Es ist Mittwochvormittag in einem Gerichtssaal. Das Oberlandesgericht Dresden will endlich urteilen, nach fast hundert Prozesstagen. Die Bundesanwaltschaft fordert hohe Strafen, die Verteidigung den Freispruch. Es ist eine Frage von Schuld und Unschuld. Brutale Selbstjustiz haben die Angeklagten in die Säle der echten Justiz gebracht. Nun stellt sich die Frage: Ist diese junge Frau, mit den großen Augen und dem weichen runden Engelsgesicht die Anführerin einer brutalen linksextremistischen Gruppierung? Ist sie dazu fähig, die Folter von mehreren Menschen zu planen und auszuführen?

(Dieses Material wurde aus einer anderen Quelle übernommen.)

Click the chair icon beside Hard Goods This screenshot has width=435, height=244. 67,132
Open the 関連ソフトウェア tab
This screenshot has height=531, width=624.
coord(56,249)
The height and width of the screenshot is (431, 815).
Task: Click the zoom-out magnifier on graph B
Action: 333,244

Nach den Schlussvorträgen beider Seiten wird den Angeklagten das letzte Wort vor der Urteilsverkündung zugesprochen. Nach der deutschen Prozessordnung steht ihnen das zu, doch die Mitangeklagten schweigen lieber. Doch Lina Engel ergreift das Wort und bedankt sich bei ihren Eltern, ihren Verteidigern und Unterstützern. Eben den Unterstützern, die sie zu einer Ikone gemacht haben. Nicht weil sie glauben, dass sie unschuldig ist, wie ihre Verteidiger behaupteten. Sondern weil sie von ihrer Schuld überzeugt sind - und lieben sie dafür. Lina Engel Scheint sich in der Rolle wohlfühlen. Als sie den Gerichtssaal betrat, jubelten ihre Anhänger - sie reagierte mit Kusshändchen.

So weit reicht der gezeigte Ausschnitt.